As you can see some of the bins are annotated very deeply and others can only be classified as "Bacteria". This method is relatively trustworthy, however it often fails to annotate organisms that are very distant from anything in the NCBI database. For these triky bins, manually looking at marker genes is the way to go.

Step 10: Functionally annotate bins with the Annotate_bins module

Now that we have our finalized reassembled bins, we are ready to functionally annotate them for downstream functional analysis. This module simply annotates the genes with PROKKA - it cannot do the actual functional analysis for you.

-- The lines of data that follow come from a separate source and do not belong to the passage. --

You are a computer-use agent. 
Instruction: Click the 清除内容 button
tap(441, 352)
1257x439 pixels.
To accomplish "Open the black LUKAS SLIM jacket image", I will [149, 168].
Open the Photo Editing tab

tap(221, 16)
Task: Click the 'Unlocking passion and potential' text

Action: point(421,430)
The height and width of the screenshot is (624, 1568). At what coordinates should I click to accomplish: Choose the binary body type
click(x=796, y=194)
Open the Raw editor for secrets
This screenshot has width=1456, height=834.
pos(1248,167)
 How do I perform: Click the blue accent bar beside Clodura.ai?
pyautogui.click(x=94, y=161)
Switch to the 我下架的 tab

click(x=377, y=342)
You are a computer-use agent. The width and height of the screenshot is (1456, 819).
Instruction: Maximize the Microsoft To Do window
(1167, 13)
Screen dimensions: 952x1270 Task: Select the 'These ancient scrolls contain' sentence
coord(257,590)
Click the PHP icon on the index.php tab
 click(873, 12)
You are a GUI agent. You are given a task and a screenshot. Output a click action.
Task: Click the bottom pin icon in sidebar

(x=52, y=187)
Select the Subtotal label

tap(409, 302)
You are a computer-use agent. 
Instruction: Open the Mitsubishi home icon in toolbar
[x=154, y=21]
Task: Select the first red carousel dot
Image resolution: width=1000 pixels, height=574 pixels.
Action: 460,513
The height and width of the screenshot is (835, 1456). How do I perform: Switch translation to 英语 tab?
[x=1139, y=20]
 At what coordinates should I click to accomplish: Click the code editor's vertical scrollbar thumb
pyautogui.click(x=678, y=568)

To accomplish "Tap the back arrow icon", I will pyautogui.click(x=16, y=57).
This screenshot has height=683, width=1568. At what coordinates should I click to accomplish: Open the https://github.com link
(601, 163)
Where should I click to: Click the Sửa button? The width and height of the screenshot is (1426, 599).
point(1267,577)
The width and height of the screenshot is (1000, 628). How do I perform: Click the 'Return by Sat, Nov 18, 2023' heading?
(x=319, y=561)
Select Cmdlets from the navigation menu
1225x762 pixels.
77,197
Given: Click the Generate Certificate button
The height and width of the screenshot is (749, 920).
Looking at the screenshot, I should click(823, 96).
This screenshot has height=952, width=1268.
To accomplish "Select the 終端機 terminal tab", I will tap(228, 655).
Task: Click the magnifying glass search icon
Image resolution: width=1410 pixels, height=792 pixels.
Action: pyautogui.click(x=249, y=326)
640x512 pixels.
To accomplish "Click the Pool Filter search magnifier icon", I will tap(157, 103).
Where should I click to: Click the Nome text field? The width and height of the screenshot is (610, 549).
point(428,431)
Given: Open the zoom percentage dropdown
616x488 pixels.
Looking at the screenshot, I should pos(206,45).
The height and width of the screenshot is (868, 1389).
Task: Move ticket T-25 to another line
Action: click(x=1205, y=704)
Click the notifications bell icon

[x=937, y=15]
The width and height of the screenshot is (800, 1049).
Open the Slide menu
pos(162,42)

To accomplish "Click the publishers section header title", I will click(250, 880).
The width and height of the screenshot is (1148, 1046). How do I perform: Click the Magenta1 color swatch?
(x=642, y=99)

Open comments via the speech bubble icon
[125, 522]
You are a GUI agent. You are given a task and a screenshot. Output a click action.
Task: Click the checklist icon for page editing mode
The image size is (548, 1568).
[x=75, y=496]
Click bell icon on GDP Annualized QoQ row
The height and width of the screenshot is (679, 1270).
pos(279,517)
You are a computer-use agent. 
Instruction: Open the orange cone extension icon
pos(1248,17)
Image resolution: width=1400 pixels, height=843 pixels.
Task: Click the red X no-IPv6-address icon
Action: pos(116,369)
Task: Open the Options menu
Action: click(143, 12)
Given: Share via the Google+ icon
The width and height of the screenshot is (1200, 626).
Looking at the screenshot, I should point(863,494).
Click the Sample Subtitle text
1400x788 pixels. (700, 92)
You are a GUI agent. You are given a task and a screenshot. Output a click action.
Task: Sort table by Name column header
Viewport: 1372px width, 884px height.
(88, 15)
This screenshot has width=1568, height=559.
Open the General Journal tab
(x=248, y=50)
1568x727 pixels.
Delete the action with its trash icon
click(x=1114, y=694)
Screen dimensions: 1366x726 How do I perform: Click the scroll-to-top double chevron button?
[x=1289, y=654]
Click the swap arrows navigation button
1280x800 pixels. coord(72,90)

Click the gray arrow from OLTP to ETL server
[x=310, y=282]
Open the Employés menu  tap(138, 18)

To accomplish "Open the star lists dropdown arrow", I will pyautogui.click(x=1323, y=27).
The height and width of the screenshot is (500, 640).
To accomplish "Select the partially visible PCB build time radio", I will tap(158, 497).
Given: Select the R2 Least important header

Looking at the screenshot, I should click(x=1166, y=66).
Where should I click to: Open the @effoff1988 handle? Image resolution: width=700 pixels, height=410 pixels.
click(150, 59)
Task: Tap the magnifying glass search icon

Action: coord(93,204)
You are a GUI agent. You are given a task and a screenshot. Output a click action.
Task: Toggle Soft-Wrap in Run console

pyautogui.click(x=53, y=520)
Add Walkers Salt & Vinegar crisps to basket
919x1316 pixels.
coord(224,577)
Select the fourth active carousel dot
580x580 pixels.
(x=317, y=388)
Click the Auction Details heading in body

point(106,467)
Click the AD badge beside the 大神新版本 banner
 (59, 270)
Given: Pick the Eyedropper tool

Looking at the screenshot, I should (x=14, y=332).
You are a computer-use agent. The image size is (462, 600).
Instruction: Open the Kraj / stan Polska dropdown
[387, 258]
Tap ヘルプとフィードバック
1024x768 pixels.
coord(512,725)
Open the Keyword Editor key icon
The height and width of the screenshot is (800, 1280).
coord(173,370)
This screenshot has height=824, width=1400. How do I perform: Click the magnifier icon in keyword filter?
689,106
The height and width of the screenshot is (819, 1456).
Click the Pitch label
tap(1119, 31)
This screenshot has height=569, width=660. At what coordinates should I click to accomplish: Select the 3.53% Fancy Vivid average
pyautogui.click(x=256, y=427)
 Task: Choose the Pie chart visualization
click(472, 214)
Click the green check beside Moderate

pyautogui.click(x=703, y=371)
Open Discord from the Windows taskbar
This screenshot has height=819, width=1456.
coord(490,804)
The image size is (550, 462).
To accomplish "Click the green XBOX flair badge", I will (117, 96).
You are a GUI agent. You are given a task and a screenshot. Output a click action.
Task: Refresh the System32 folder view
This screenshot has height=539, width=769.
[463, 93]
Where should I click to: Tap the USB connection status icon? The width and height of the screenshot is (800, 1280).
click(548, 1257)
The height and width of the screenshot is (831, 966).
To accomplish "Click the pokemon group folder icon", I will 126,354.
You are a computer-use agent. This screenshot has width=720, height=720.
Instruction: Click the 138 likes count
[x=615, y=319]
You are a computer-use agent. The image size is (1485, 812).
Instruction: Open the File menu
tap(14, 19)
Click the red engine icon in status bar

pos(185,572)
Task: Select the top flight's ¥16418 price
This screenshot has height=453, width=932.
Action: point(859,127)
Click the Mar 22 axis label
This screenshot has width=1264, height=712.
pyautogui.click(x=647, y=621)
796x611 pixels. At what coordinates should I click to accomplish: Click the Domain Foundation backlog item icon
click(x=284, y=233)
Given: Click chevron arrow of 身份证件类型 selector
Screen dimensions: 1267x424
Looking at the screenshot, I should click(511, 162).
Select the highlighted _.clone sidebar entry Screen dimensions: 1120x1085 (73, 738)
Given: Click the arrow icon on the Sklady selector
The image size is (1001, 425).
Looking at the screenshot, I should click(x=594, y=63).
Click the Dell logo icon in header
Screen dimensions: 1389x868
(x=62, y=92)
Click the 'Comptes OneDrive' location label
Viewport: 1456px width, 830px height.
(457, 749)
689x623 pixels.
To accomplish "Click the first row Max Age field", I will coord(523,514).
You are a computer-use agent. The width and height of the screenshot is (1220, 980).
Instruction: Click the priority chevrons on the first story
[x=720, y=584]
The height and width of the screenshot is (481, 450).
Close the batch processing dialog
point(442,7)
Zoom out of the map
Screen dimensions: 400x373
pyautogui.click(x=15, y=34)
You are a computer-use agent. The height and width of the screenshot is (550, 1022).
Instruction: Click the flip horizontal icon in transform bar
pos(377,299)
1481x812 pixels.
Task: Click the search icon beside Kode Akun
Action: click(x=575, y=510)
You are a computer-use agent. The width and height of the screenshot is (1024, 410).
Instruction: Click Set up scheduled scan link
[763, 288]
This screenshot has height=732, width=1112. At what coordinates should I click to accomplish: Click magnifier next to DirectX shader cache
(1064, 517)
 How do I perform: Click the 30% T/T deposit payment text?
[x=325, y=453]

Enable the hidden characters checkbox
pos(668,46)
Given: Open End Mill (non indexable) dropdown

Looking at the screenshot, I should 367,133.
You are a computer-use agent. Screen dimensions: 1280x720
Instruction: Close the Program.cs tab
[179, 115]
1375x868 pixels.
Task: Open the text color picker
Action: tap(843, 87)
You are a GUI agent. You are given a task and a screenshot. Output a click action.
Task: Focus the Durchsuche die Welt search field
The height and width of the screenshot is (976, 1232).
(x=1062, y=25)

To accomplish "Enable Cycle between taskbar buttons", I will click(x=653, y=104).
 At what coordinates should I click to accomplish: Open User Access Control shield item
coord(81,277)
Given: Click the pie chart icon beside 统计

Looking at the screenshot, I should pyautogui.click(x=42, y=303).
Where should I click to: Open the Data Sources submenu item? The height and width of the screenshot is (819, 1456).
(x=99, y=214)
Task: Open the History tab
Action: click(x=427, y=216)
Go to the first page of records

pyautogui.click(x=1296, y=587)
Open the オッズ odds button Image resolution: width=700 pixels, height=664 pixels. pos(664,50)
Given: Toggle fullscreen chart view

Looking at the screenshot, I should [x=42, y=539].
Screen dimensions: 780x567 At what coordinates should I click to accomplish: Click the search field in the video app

Run the functional annotation module on the final, reassembled bins:

metaWRAP annotate_bins -o FUNCT_ANNOT -t 96 -b BIN_REASSEMBLY/reassembled_bins/

You will find the functional annotations of each bin in GFF format in the FUNCT_ANNOT/bin_funct_annotations folder

head FUNCT_ANNOT/bin_funct_annotations/bin.1.orig.gff
NODE_75_length_31799_cov_0.983871	Prodigal:2.6	CDS	2866	3645	.	-	0	ID=HMOHEJHL_00001;inference=ab initio prediction:Prodigal:2.6;locus_tag=HMOHEJHL_00001;product=hypothetical protein
NODE_75_length_31799_cov_0.983871	Prodigal:2.6	CDS	3642	4478	.	-	0	ID=HMOHEJHL_00002;inference=ab initio prediction:Prodigal:2.6;locus_tag=HMOHEJHL_00002;product=hypothetical protein
NODE_75_length_31799_cov_0.983871	Prodigal:2.6	CDS	4606	5859	.	-	0	ID=HMOHEJHL_00003;inference=ab initio prediction:Prodigal:2.6;locus_tag=HMOHEJHL_00003;product=hypothetical protein
NODE_75_length_31799_cov_0.983871	Prodigal:2.6	CDS	5856	6575	.	-	0	ID=HMOHEJHL_00004;Name=ypdB;gene=ypdB;inference=ab initio prediction:Prodigal:2.6,similar to AA sequence:UniProtKB:P0AE39;locus_tag=HMOHEJHL_00004;product=Transcriptional regulatory protein YpdB
NODE_75_length_31799_cov_0.983871	Prodigal:2.6	CDS	6603	7658	.	-	0	ID=HMOHEJHL_00005;eC_number=1.1.1.261;Name=egsA;gene=egsA;inference=ab initio prediction:Prodigal:2.6,similar to AA sequence:UniProtKB:P94527;locus_tag=HMOHEJHL_00005;product=Glycerol-1-phosphate dehydrogenase [NAD(P)+]
NODE_75_length_31799_cov_0.983871	Prodigal:2.6	CDS	7843	11946	.	-	0	ID=HMOHEJHL_00006;eC_number=3.2.1.78;inference=ab initio prediction:Prodigal:2.6,similar to AA sequence:UniProtKB:A1A278;locus_tag=HMOHEJHL_00006;product=Mannan endo-1%2C4-beta-mannosidase
NODE_75_length_31799_cov_0.983871	Prodigal:2.6	CDS	12597	13586	.	-	0	ID=HMOHEJHL_00007;eC_number=3.2.1.89;Name=ganB_1;gene=ganB_1;inference=ab initio prediction:Prodigal:2.6,similar to AA sequence:UniProtKB:Q65CX5;locus_tag=HMOHEJHL_00007;product=Arabinogalactan endo-beta-1%2C4-galactanase
NODE_75_length_31799_cov_0.983871	Prodigal:2.6	CDS	13719	14564	.	-	0	ID=HMOHEJHL_00008;Name=malG_1;gene=malG_1;inference=ab initio prediction:Prodigal:2.6,similar to AA sequence:UniProtKB:P68183;locus_tag=HMOHEJHL_00008;product=Maltose transport system permease protein MalG
NODE_75_length_31799_cov_0.983871	Prodigal:2.6	CDS	14565	15476	.	-	0	ID=HMOHEJHL_00009;Name=malF_1;gene=malF_1;inference=ab initio prediction:Prodigal:2.6,similar to AA sequence:UniProtKB:P02916;locus_tag=HMOHEJHL_00009;product=Maltose transport system permease protein MalF
NODE_75_length_31799_cov_0.983871	Prodigal:2.6	CDS	15484	16704	.	-	0	ID=HMOHEJHL_00010;Name=malE;gene=malE;inference=ab initio prediction:Prodigal:2.6,similar to AA sequence:UniProtKB:P0AEY0;locus_tag=HMOHEJHL_00010;product=Maltose-binding periplasmic protein

You will also find the translated and unstranslated predicted genes in fasta format in FUNCT_ANNOT/bin_translated_genes and FUNCT_ANNOT/bin_untranslated_genes folders. Finally, you can find the raw PROKKA output files in FUNCT_ANNOT/prokka_out.